Double Take (The Mountain Before the Monument)

This wall installation of 1215 surveillance photographs of Mt. Rushmore is part of a larger project titled “The Mountain Before the Monument”, which considers the entanglements of nationhood, land, and civic pride. For the wall installation, I used images from Earth Cam taken between 2016 and 2019 and printed in the standard family format of 4"x 6".  I vetted my selection based on the least iconic depictions in terms of cropping, lighting, and weather conditions. This grouping gives a different aura to the memorial as it makes the very familiar image of Mt. Rushmore into a multitude of offbeat representations.
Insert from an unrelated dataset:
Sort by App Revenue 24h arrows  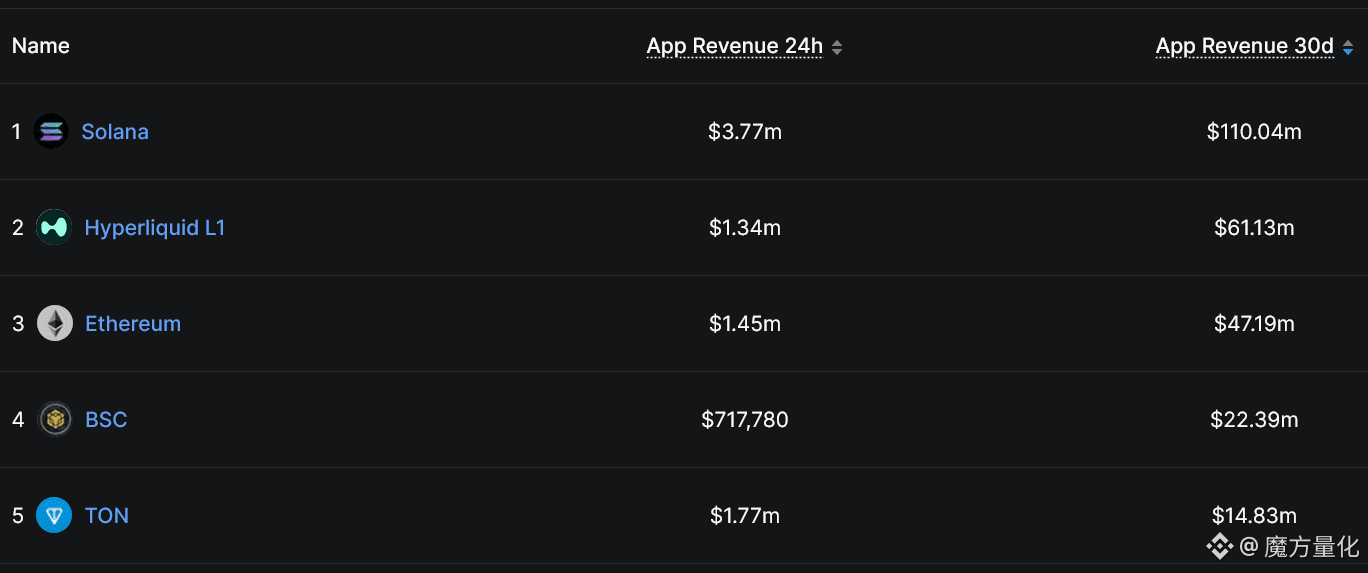tap(837, 47)
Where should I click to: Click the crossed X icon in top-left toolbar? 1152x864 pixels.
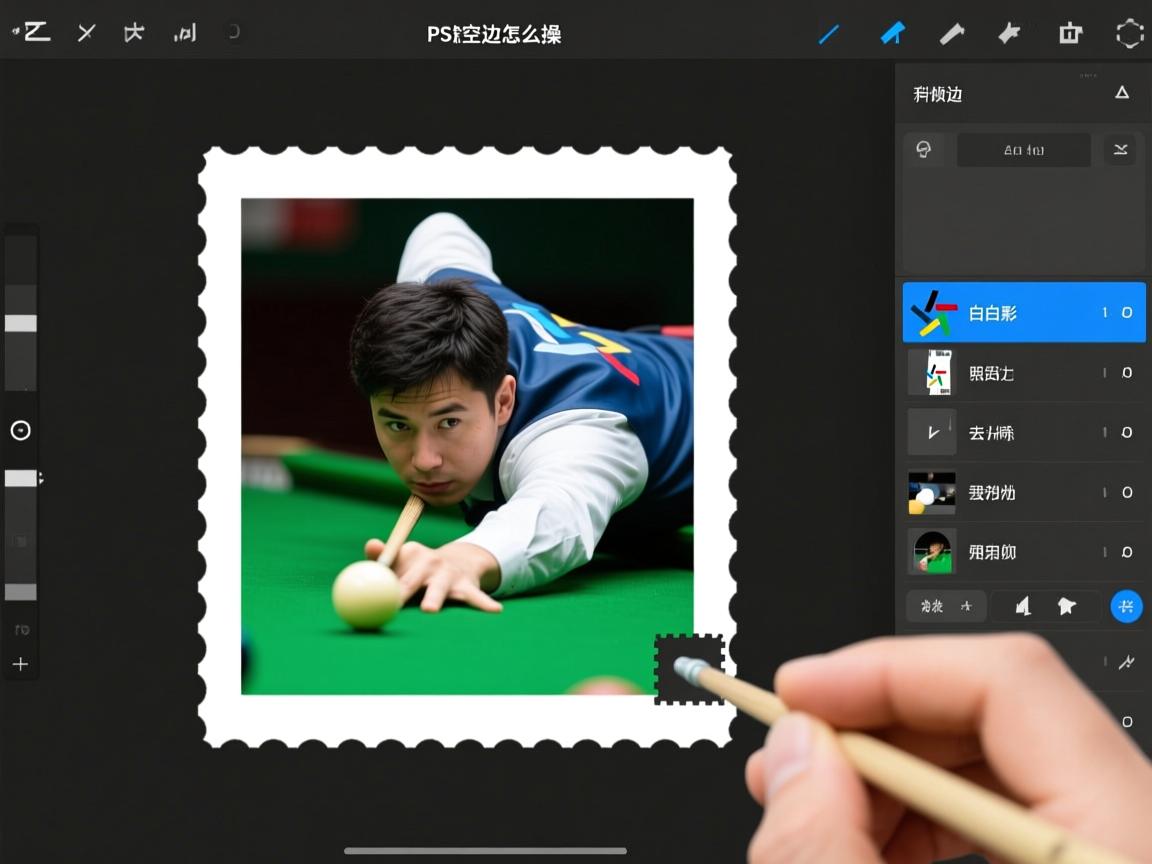87,33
By highlighting what is odd about the surveillance camera footage, I am thinking about nation-building as a layered and complex process with multiple histories.


 

Double Take (A Line of Vignettes)

For this project, I created a collage out of light-sensitive paper with a pinhole type of gap in the middle. The collage became another “lens” that I attached to my DSLR camera to scan through tourist merchandise of my native Bulgaria. The ‘light’ spot on each image, reminiscent of a pinhole aesthetic, was the only detectable picture that my camera could capture through the light-sensitive collage. This mechanism for seeing felt simultaneously focused and displaced, leaving an isolated piece of information visible on each photographed commodity.